Pour la voie spécifique des métiers en tension (article L. 435-4 du CESEDA), il faut justifier d'une présence ininterrompue d'au moins 3 ans en France à la date du dépôt de la demande. Pour la voie classique de l'admission exceptionnelle au séjour (AES via L. 435-1), la circulaire Retailleau du 23 janvier 2025 cite désormais 7 ans comme durée de référence, même si ce seuil reste indicatif et non automatique.

Mon employeur peut-il s'opposer à ma demande de régularisation ?

Non. Dans le cadre de l'article L. 435-4, la procédure est entièrement à l'initiative du travailleur étranger. L'employeur ne peut ni imposer ni bloquer la demande. Son accord formel n'est pas requis. Toutefois, une attestation ou un soutien de sa part (lettre, contrat de travail en cours) est utile pour renforcer le dossier.

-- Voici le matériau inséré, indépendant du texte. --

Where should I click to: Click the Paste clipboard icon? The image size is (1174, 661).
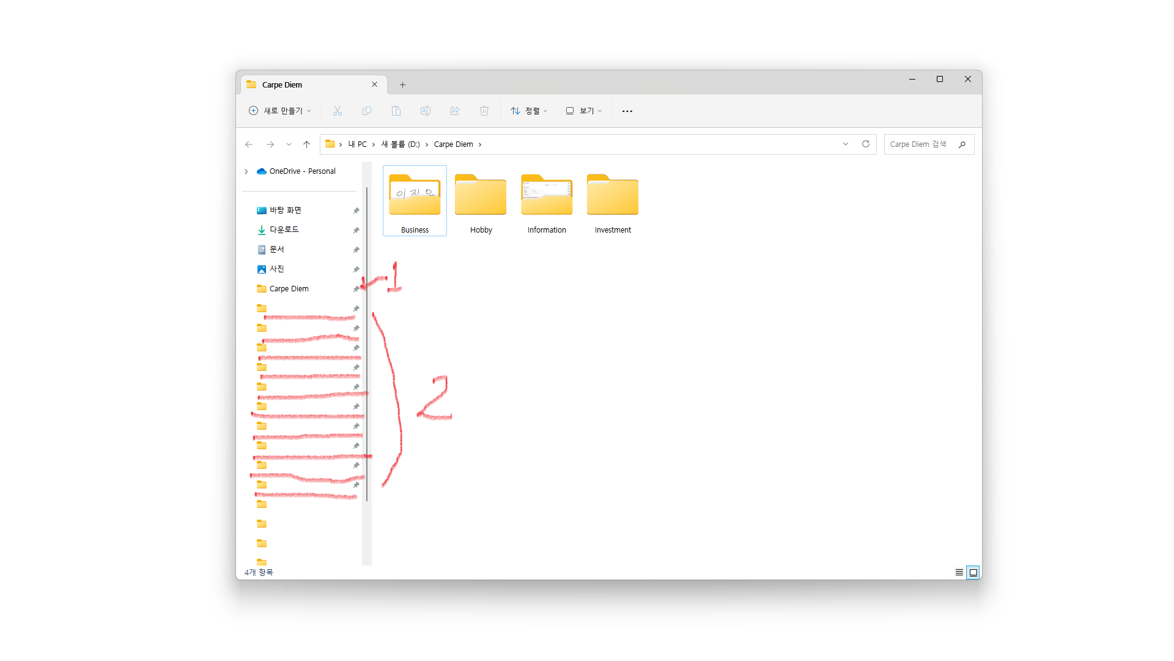(x=396, y=111)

Seule la préfecture a le pouvoir de régulariser une situation irrégulière.

Que se passe-t-il si la préfecture refuse ma demande de régularisation ?

Depuis 2025, un refus est quasi-systématiquement assorti d'une OQTF (obligation de quitter le territoire français). Vous disposez de 2 mois pour former un recours gracieux auprès du préfet, puis, en cas de rejet, de 2 mois supplémentaires pour saisir le tribunal administratif. Il est fortement recommandé de consulter un avocat spécialisé en droit des étrangers dès la réception d'un refus, les délais étant très courts.

Quel est le coût total d'une régularisation par le travail en 2026 ?

Les frais officiels obligatoires s'élèvent à 350 € de taxe pour la délivrance du titre et 300 € de droit visa de régularisation, soit 650 € au total. À cela s'ajoutent les frais de traductions assermentées et, le cas échéant, les honoraires d'un avocat. Si vos revenus sont inférieurs à environ 1 080 €/mois, vous pouvez solliciter l'aide juridictionnelle pour couvrir tout ou partie des honoraires d'avocat.